▸ Short problem
Update the records below by changing every "Viewport" to "Display", keeping all else the same.

▸ Data section
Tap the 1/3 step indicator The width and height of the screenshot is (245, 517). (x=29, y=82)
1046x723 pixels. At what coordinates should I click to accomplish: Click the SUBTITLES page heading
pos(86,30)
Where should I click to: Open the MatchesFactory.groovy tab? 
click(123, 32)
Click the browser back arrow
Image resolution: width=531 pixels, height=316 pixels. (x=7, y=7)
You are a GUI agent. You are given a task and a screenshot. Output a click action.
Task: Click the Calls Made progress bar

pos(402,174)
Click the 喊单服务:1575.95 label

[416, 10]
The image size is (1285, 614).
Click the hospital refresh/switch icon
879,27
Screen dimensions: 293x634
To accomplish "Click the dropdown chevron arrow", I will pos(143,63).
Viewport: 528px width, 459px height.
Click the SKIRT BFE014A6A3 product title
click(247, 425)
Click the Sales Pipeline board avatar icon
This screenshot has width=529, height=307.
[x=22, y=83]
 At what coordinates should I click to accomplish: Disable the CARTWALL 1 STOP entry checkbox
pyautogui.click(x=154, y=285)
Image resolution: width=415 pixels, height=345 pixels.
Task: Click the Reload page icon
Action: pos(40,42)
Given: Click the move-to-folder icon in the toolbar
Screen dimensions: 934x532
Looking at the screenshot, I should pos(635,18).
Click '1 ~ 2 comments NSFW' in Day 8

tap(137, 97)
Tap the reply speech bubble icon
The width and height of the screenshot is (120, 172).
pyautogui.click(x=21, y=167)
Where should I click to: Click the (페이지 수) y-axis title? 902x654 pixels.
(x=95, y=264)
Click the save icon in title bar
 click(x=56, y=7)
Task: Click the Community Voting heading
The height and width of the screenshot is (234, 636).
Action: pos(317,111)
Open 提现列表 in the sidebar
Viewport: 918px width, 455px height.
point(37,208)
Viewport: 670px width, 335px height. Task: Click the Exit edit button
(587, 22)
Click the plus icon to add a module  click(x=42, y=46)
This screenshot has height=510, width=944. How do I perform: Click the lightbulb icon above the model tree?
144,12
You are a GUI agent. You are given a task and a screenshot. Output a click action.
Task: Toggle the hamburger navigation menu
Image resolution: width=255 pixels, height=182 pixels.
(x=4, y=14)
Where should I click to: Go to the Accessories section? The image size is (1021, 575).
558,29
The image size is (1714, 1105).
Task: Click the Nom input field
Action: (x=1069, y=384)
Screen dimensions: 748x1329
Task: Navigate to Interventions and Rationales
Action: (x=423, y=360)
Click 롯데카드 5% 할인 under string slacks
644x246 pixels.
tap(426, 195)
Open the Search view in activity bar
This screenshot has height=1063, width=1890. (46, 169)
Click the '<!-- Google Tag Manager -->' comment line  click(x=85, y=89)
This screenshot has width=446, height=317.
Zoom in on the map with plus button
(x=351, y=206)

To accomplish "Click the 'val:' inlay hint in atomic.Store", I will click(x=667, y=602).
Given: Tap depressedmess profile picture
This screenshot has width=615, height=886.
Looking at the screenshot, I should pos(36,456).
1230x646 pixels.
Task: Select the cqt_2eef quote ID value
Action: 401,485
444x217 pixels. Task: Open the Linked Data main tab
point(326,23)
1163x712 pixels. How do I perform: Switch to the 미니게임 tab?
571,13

▸ Written response
Tap the 1/3 step indicator The width and height of the screenshot is (245, 517). (x=29, y=82)
1046x723 pixels. At what coordinates should I click to accomplish: Click the SUBTITLES page heading
pos(86,30)
Where should I click to: Open the MatchesFactory.groovy tab? 
click(123, 32)
Click the browser back arrow
Image resolution: width=531 pixels, height=316 pixels. (x=7, y=7)
You are a GUI agent. You are given a task and a screenshot. Output a click action.
Task: Click the Calls Made progress bar

pos(402,174)
Click the 喊单服务:1575.95 label

[416, 10]
The image size is (1285, 614).
Click the hospital refresh/switch icon
879,27
Screen dimensions: 293x634
To accomplish "Click the dropdown chevron arrow", I will pos(143,63).
Display: 528px width, 459px height.
Click the SKIRT BFE014A6A3 product title
click(247, 425)
Click the Sales Pipeline board avatar icon
This screenshot has width=529, height=307.
[x=22, y=83]
 At what coordinates should I click to accomplish: Disable the CARTWALL 1 STOP entry checkbox
pyautogui.click(x=154, y=285)
Image resolution: width=415 pixels, height=345 pixels.
Task: Click the Reload page icon
Action: pos(40,42)
Given: Click the move-to-folder icon in the toolbar
Screen dimensions: 934x532
Looking at the screenshot, I should pos(635,18).
Click '1 ~ 2 comments NSFW' in Day 8

tap(137, 97)
Tap the reply speech bubble icon
The width and height of the screenshot is (120, 172).
pyautogui.click(x=21, y=167)
Where should I click to: Click the (페이지 수) y-axis title? 902x654 pixels.
(x=95, y=264)
Click the save icon in title bar
 click(x=56, y=7)
Task: Click the Community Voting heading
The height and width of the screenshot is (234, 636).
Action: pos(317,111)
Open 提现列表 in the sidebar
Display: 918px width, 455px height.
point(37,208)
Display: 670px width, 335px height. Task: Click the Exit edit button
(587, 22)
Click the plus icon to add a module  click(x=42, y=46)
This screenshot has height=510, width=944. How do I perform: Click the lightbulb icon above the model tree?
144,12
You are a GUI agent. You are given a task and a screenshot. Output a click action.
Task: Toggle the hamburger navigation menu
Image resolution: width=255 pixels, height=182 pixels.
(x=4, y=14)
Where should I click to: Go to the Accessories section? The image size is (1021, 575).
558,29
The image size is (1714, 1105).
Task: Click the Nom input field
Action: (x=1069, y=384)
Screen dimensions: 748x1329
Task: Navigate to Interventions and Rationales
Action: (x=423, y=360)
Click 롯데카드 5% 할인 under string slacks
644x246 pixels.
tap(426, 195)
Open the Search view in activity bar
This screenshot has height=1063, width=1890. (46, 169)
Click the '<!-- Google Tag Manager -->' comment line  click(x=85, y=89)
This screenshot has width=446, height=317.
Zoom in on the map with plus button
(x=351, y=206)

To accomplish "Click the 'val:' inlay hint in atomic.Store", I will click(x=667, y=602).
Given: Tap depressedmess profile picture
This screenshot has width=615, height=886.
Looking at the screenshot, I should pos(36,456).
1230x646 pixels.
Task: Select the cqt_2eef quote ID value
Action: 401,485
444x217 pixels. Task: Open the Linked Data main tab
point(326,23)
1163x712 pixels. How do I perform: Switch to the 미니게임 tab?
571,13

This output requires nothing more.